-- Start of Source text --
Como tinte que fluye 

Stevens Vaughn

Curated by

Cecilia Cavanagh

Massimo Scaringella 

From 16 of February to 12 of March, 2017

Open from Tuesday to Sunday 11am-7pm

Pabellón de las Bellas Artes

Pontificia Universidad Católica Argentina

Alicia Moreau de Justo 1300, PB (1107) Puerto Madero - Buenos Aires 

www.stevensvaughn.com

www.uca.edu.ar/pabellon

The Pabellón de las Bellas Artes and the Pontificia Universidad Católica Argentina are pleased to present for the first time the solo exhibition of the American artist Stevens Vaughn. With this exhibition the artist presents a series of works produced especially for this occasion under the title of “Como tinte que fluye”, curated by Massimo Scaringella and Cecilia Cavanagh and promoted by the US Embassy in Argentina and Hafnia Foundation.

El silencio estaba lleno de estremecimientos, de roces, de murmullos de agua

Marguerite Yourcenar

 

“A painting is not a picture of an experience, it is an experience.” We could draw on this thought by Mark Rothko to describe Stevens Vaughn's work, which conveys the meaning of a visual essentiality, only apparently confusing, but structurally associated with an ironic and colorful view, expressing with its irrepressible sign a misleading gestural line, guided by a manual drive that is full of emotional and cultural expressionism that belongs in a sound reality.
-- End of Source text --
**Job A**
How many lines in the records below contain the string "Task"? Give only the number.
-- Start of Material provided --
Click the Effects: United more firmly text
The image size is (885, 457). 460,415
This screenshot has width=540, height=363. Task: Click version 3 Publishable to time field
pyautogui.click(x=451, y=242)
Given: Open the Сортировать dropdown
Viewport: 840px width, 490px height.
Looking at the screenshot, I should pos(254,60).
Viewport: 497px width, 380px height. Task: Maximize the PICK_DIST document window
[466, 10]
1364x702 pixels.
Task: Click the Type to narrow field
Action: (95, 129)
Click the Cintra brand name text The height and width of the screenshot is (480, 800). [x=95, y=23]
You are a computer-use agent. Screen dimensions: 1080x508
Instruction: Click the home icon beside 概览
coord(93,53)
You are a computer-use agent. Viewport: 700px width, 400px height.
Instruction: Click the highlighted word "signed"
-- End of Material provided --
**Job B**
Reproduce the exhibition announcement above in full, word for word.

**Output A**
3

**Output B**
Como tinte que fluye 

Stevens Vaughn

Curated by

Cecilia Cavanagh

Massimo Scaringella 

From 16 of February to 12 of March, 2017

Open from Tuesday to Sunday 11am-7pm

Pabellón de las Bellas Artes

Pontificia Universidad Católica Argentina

Alicia Moreau de Justo 1300, PB (1107) Puerto Madero - Buenos Aires 

www.stevensvaughn.com

www.uca.edu.ar/pabellon

The Pabellón de las Bellas Artes and the Pontificia Universidad Católica Argentina are pleased to present for the first time the solo exhibition of the American artist Stevens Vaughn. With this exhibition the artist presents a series of works produced especially for this occasion under the title of “Como tinte que fluye”, curated by Massimo Scaringella and Cecilia Cavanagh and promoted by the US Embassy in Argentina and Hafnia Foundation.

El silencio estaba lleno de estremecimientos, de roces, de murmullos de agua

Marguerite Yourcenar

 

“A painting is not a picture of an experience, it is an experience.” We could draw on this thought by Mark Rothko to describe Stevens Vaughn's work, which conveys the meaning of a visual essentiality, only apparently confusing, but structurally associated with an ironic and colorful view, expressing with its irrepressible sign a misleading gestural line, guided by a manual drive that is full of emotional and cultural expressionism that belongs in a sound reality.